Как Августа, Элизабет была щитом, тормозящим мои срывы против диктата матери, чьи язвительные стрелы и камни разбивались о сарказм дочери до тех пор, пока Элизабет сама взяла на себя роль диктатора, по-матерински заботящегося обо мне, когда открыла, что я обнаруживаю интерес к прекрасному полу. Чтобы усилить власть надо мной, толкнула меня в грех древних египтян, кровосмешение, и тем самым дала мне возможность отсечь себя от лютеранской морали, ибо грехи мои поставили меня на уровень с самим Сатаной.

Байрон тоже ощущал себя на уровне Сатаны, и кальвинистская его совесть разбилась о скалу его уверенности, что грех его более велик, чем грехи самых великих грешников – Каина и Манфреда, и он дошел до вершины преступного греха. Благодаря своей сестре Августе Байрону было дано место сидеть у почтенного трона Его величества Сатаны, которого Шопенгауэр скрывал в безопасных небесах.

Элизабет же еще более раздула мою гордость: я не мог выдержать компромисс со стороны Сатаны, поставить его властителем надо мной, потому стоял на голове, обернувшись Сверхчеловеком – повелителем Вселенной. Я уже писал: "Если бы были боги, как я мог выдержать то, что я не бог!
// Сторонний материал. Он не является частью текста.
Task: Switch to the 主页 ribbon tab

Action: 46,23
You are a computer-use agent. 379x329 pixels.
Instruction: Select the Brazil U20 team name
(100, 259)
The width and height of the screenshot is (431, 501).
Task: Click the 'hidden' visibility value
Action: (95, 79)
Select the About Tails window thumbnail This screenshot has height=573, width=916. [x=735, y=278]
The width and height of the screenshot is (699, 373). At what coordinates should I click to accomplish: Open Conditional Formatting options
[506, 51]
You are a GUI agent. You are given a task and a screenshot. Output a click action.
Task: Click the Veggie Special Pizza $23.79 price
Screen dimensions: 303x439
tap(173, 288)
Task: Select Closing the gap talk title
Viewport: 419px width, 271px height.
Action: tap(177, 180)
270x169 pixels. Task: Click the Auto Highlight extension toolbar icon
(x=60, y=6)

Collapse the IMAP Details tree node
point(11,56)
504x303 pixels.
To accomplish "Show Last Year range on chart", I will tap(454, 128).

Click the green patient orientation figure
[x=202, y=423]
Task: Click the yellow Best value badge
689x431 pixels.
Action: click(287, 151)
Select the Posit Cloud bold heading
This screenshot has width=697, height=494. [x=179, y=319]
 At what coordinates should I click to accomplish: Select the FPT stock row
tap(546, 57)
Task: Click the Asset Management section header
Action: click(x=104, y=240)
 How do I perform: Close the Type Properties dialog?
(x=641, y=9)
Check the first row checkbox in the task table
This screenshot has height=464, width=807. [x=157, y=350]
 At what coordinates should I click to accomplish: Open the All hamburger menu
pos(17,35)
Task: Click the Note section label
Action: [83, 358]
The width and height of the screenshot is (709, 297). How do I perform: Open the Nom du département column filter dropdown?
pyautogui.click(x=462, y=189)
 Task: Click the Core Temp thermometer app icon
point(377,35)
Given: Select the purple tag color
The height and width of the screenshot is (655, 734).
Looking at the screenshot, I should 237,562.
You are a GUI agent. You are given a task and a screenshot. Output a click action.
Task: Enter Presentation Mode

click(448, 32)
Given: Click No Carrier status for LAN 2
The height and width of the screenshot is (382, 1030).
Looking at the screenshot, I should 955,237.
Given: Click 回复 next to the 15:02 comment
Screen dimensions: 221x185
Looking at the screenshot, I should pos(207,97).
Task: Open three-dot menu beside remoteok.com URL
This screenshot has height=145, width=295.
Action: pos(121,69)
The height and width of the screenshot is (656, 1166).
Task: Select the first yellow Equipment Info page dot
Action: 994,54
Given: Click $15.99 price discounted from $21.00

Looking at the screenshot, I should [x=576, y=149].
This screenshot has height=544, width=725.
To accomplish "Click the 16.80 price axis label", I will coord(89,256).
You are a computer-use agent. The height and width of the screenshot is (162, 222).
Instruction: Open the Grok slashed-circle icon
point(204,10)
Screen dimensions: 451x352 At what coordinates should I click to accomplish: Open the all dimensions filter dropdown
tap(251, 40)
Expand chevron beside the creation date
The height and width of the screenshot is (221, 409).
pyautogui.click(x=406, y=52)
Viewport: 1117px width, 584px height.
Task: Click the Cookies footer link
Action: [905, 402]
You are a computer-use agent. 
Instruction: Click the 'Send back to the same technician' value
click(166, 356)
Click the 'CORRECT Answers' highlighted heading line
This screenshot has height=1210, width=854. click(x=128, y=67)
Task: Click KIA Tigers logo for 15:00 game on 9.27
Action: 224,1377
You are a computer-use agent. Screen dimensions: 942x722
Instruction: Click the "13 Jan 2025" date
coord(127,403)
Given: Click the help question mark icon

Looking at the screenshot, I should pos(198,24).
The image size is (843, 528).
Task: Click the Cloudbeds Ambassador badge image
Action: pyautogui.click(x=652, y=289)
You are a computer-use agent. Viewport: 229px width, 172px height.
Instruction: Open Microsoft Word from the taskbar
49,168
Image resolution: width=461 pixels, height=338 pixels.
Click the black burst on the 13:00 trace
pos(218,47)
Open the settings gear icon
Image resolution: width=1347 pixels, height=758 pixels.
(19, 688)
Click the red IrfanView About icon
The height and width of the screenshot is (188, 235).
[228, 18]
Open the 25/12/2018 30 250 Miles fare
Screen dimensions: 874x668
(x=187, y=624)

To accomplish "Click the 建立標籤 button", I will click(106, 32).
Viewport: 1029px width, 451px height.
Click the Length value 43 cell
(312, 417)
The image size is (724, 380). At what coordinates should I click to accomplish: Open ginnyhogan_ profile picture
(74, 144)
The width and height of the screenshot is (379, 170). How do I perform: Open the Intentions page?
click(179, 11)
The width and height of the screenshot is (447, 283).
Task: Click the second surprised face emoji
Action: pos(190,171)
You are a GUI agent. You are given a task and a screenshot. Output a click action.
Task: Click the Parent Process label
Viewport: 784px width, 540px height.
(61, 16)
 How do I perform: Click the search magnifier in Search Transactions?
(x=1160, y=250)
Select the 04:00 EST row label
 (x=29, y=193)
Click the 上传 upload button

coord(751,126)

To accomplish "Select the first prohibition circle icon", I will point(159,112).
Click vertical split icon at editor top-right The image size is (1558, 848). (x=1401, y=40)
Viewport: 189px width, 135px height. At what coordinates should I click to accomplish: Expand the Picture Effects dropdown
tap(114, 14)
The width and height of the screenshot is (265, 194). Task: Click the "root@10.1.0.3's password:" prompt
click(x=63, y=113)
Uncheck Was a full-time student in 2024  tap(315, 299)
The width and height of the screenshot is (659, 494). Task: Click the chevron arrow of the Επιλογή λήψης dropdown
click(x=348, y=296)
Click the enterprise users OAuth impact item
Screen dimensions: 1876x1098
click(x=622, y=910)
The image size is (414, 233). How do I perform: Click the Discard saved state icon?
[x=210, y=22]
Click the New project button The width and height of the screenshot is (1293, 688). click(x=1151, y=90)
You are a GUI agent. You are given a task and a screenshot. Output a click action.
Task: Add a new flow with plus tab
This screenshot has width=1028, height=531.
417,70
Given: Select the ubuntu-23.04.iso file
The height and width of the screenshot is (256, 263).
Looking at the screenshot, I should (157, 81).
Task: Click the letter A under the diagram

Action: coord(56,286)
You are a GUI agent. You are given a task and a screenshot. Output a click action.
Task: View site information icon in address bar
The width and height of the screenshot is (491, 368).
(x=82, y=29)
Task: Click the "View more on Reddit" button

Потому, нет Бога".

Вне сомнения, Петер Гаст – личность без подвохов, биография его ясна, и ни на йоту не похожа на биографию Рихарда Вагнера, всей тяжестью наложившего себя на мою неокрепшую не устойчивую нервную систему.

Но что касается преследующих меня бесов – так в этот миг какой-то чужак, явно опасный чудак, мелькнул передо мной на опушке леса, впился в меня долгим взглядом, одарив улыбкой мелкого беса. Что же сказать о похотливых, таинственных, бесцельно шатающихся привидениях, они прилепляются к каждому, преследуют на любом повороте, и внезапно исчезают за складкой души, проглатываемые неизвестностью мира.

Я выхожу на прогулку из этой юдоли скорби, ставшей моим прибежищем, на несколько минут прижимаясь к внешней ее стене. И меня гложет единственное желание: раствориться, исчезнуть, подобно глухонемой лощине, замершей в столбняке перед моими глазами, лишенной эха, глотающей звуки. Единственно мне понятно в эти мгновения безумное бормотание ручья, протиснувшегося под оградой, сбежавшего из сумасшедшего дома. В первый миг человеческая речь звучит варварски для моей бесприютной души. Она опасней бритвы уголовника. Она может быть окриком охранника дома умалишенных, голосом рабства. Ручей, хоть и безумен, но пытается своей болтовней, не вмешиваясь в мой столбняк, отвлеченно меня успокоить. Только на природе, относящейся ко мне с таким назойливым пониманием, я могу быть самим собой.

Я говорю что-то весьма разумное, видя истинное удивление на лице идущего рядом Петера Гаста, которого, вероятно, убедили, что я сумасшедший.

Я говорю о том, что каждое нестандартное мышление подобно вихрю, продувающему тысячелетия. Оно заново нащупывает скалы, вершины гор, глубь морей, и выдувает балласт обветшавших идей, песок отработанных мыслей.

В мире философов циркулируют ветры Платона, Шопенгауэра, и философы ощущают эти ветры, вылепляющие их лица в замершей среде, в недвижном воздухе.

Малейшее движение ветра, идущее от мощи моих идей, пробудит новую жажду познания в душах, подернутых пленкой скуки.

Когда в обычном течении дней появляется просвет, изгоняющий суету – это означает, что речь идет о погружении в иные пласты души. И там напрашивается, зреет исповедь, откровение, искупление собственной жизни.

Все это я говорю, не отрывая взгляда от какого-то неказистого домика, уткнувшегося в январский снег, который манит укрыться в нем, посылая некий желанный сигнал растворения в мире покоя и забвения. Это сомнамбулизм особого рода: не упиваться чувствами, даже горечью, а упиваться их отсутствием, сумеречным сознанием, не желающим знать, что есть свет, бодрость, желания. Я повторяю про себя строку Тютчева, которую перевела мне моя Лу – "И так легко не быть…" – самые точные и последние слова о смерти, так подходящие потерянной моей жизни.